Substance with a Large Molecular Weight

In some aspects, the fine silver particle dispersion of the present invention can include substantially no substance with a large molecular weight. Specifically, content of a substance having a weight average molecular weight of 150,000 or more in the fine silver particle dispersion is 0.25% by weight or less, 0.09% by weight or less, 0.05% by weight or less, 0.03% by weight or less in an embodiment, or 0.02% by weight or less in another embodiment. It is presumed that this kind of large molecule inhibits sintering of the fine silver particles, leading to a high resistivity of the electrically conductive thick film. Further, the substance may lower the surface smoothness of the electrically conductive thick film. As an example, this large molecular weight substance can be a polymer or a combination of polymers, including other ethyl cellulose polymers.

The fine silver particle dispersion comprises no glass frit in an embodiment.

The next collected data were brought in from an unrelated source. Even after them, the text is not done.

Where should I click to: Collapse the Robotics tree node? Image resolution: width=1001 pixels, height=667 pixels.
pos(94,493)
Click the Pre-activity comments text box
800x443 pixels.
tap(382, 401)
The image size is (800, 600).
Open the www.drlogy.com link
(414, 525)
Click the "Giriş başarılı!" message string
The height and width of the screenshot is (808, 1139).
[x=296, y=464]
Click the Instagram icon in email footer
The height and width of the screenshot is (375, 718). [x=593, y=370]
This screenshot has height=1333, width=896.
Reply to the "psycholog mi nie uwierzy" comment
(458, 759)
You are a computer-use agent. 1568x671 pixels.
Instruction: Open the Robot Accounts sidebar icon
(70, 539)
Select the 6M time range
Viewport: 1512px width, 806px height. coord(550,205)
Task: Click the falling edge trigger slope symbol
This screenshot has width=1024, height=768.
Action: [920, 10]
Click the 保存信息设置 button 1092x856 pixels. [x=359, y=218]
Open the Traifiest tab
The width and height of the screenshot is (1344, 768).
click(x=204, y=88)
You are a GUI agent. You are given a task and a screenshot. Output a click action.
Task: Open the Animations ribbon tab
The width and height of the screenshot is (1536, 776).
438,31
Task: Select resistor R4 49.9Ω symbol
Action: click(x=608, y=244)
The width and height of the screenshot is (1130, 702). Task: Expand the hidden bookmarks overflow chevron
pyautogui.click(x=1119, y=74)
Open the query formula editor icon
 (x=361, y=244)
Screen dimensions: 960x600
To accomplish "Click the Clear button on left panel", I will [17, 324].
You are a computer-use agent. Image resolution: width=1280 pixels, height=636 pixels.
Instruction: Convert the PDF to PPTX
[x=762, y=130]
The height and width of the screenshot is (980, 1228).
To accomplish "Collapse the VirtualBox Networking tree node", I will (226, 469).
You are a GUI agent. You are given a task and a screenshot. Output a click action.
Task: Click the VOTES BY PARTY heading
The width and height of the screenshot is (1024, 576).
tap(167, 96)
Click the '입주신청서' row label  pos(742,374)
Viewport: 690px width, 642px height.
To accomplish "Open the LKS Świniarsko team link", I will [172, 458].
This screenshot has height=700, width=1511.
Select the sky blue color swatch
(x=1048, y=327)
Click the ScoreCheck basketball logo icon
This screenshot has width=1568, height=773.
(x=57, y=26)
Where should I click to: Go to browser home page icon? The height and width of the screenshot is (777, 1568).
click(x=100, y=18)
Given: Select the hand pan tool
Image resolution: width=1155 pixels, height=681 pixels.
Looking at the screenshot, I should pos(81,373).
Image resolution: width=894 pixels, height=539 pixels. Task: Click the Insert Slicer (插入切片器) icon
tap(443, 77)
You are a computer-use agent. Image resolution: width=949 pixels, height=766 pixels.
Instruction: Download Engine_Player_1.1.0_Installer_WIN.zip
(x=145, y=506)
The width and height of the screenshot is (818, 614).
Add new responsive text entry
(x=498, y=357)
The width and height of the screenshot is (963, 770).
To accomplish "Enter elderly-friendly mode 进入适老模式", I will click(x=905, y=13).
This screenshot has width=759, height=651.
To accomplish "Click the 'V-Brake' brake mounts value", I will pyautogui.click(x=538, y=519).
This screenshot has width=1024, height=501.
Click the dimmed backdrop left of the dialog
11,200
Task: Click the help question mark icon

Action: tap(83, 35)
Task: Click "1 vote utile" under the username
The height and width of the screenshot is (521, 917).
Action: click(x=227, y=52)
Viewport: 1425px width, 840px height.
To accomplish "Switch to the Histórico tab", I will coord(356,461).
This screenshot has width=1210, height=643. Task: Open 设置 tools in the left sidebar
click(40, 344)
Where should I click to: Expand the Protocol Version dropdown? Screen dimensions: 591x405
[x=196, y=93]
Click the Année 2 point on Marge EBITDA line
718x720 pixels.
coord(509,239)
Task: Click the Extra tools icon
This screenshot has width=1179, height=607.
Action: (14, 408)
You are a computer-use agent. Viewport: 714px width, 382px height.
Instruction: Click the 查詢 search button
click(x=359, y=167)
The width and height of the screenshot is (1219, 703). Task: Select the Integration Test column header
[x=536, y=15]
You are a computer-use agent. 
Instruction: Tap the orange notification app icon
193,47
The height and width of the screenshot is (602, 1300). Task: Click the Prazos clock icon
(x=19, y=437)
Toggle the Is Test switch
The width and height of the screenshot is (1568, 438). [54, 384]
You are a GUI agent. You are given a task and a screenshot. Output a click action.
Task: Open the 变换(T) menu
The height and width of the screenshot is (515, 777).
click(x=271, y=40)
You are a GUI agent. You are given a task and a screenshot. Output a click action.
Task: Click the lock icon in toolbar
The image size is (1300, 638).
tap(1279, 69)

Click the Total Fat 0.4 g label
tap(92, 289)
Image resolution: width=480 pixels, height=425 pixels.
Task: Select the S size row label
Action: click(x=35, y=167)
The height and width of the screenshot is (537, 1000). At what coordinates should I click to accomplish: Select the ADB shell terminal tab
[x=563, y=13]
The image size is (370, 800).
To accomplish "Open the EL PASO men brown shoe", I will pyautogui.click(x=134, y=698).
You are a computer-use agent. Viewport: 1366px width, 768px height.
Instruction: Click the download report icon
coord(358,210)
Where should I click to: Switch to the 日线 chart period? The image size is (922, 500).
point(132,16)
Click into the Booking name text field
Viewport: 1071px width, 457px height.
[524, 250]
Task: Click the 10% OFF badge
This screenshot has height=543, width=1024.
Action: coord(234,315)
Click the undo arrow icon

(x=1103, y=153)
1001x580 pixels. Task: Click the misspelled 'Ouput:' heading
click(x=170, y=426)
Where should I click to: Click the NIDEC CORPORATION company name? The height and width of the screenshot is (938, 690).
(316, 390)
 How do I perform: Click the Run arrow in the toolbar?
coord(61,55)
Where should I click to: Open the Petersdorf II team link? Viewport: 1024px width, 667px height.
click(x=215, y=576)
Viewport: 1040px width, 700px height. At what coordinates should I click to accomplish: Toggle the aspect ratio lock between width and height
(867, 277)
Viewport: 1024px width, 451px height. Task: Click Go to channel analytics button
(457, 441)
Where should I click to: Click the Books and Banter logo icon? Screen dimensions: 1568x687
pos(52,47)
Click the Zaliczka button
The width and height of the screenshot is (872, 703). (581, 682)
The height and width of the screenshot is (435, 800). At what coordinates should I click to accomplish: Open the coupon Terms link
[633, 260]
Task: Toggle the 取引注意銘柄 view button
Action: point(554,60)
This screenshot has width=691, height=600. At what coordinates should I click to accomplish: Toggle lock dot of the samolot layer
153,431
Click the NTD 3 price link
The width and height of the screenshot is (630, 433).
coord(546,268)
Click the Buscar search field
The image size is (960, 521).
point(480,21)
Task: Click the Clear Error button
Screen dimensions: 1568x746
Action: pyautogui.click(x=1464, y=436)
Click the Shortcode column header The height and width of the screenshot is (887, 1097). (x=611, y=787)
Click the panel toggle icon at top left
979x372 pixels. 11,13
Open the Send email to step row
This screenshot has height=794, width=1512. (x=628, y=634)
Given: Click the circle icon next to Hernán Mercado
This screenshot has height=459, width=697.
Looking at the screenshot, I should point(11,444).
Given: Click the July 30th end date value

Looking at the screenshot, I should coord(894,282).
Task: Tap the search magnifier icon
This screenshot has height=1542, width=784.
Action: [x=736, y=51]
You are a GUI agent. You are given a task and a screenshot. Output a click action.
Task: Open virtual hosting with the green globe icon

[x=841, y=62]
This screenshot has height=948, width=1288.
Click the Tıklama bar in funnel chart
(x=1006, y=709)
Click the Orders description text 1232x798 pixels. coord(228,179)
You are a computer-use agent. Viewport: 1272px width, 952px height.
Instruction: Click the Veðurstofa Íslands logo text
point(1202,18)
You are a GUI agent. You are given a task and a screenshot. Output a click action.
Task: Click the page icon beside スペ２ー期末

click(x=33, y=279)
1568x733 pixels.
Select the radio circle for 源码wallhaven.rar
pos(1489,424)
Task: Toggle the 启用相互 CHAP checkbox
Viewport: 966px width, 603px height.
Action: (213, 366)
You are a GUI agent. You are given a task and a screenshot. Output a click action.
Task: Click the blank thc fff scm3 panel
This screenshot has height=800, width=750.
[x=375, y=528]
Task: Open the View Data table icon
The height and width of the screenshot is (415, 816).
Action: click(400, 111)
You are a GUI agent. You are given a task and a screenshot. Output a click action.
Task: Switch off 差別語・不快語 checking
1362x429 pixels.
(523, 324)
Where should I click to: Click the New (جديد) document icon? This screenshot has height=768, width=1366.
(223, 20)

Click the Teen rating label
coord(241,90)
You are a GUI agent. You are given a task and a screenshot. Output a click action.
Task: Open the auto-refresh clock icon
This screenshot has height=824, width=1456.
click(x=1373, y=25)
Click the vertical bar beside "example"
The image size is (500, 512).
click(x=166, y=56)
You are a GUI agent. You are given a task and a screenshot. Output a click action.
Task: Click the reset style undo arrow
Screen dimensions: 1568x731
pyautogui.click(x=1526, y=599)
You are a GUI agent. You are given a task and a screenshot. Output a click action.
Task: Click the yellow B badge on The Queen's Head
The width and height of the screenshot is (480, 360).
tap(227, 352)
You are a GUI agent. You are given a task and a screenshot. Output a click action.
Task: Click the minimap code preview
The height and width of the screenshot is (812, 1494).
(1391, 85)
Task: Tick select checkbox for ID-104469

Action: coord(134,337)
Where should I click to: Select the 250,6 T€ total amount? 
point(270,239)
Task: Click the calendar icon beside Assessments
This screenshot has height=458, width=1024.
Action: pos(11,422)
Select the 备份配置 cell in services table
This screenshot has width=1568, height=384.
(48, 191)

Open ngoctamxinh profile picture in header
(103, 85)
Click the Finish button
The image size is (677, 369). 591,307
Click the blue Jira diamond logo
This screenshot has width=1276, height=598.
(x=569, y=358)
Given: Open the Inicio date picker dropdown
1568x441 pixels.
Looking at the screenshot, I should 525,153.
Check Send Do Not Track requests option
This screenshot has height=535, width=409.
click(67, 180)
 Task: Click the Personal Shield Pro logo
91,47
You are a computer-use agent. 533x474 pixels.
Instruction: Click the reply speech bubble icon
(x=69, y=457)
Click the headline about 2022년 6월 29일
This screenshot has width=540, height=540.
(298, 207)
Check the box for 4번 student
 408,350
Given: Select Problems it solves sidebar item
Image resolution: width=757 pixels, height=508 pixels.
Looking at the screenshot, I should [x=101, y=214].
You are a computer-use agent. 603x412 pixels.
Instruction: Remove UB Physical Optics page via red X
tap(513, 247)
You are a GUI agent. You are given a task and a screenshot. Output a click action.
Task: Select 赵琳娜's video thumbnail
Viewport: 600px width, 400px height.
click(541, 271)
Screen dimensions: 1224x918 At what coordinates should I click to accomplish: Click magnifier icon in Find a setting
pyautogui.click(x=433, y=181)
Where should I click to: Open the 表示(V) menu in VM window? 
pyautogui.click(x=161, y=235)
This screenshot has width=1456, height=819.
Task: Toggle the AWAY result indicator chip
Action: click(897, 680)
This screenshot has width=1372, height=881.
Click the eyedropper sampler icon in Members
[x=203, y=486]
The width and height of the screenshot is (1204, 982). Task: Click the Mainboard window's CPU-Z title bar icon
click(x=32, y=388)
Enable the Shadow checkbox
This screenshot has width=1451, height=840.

How to Make Fine Silver Particle Dispersion

The fine silver particle dispersion can be produced by a method comprising the steps of: (i) producing fine silver particles by reducing a silver compound in the presence of an organic protective material such as an amine and a reducing agent in water to get a water slurry containing fine silver particles coated with the organic protective material; (ii) removing some of the liquid from the aqueous slurry after decantation to get the fine silver particle; and (iii) adding the concentrated fine silver particle slurry to an ethyl cellulose solution containing at least a solvent and ethyl cellulose. The fine silver particle dispersion can be further put in a nitrogen atmosphere for 12 hours or more to remove the moisture content therein in an embodiment. The temperature of the atmosphere can be room temperature in an embodiment. The temperature of the atmosphere can be heated to between 80 and 100° C. in another embodiment. The moisture can be removed by heating in another embodiment. A vacuum condition also can be available to remove the moisture in another embodiment.

The silver compound is a silver salt or a silver oxide in an embodiment. The silver salt is silver nitrate (AgNO3) in another embodiment. The silver compound is added so that the concentration of silver ions in the water is in the range of 0.01 to 1.0 mol/L in an embodiment, 0.03 to 0.2 mol/L in another embodiment.

The molar ratio of the organic protective material to silver of the silver compound (organic protective material/Ag) is 0.05 to 6 in an embodiment.

The reduction treatment of the silver compound is carried out at 60° C. or lower in an embodiment, 10 to 50° C. in another embodiment. With such temperature, each of the fine silver particles can be sufficiently coated with the organic protective material so as not to aggregate. The reaction time in the reduction treatment is 30 minutes or shorter in an embodiment, 10 minutes or shorter in another embodiment.

Any reducing agent can be used as long as it reduces silver. The reducing agent is a basic reducing agent in an embodiment. The reducing agent is hydrazine or sodium borohydride (NaBH4) in another embodiment. The equivalent ratio of the reducing agent to silver of the silver compound (reducing agent/Ag) is 0.4 to 8.0 in an embodiment.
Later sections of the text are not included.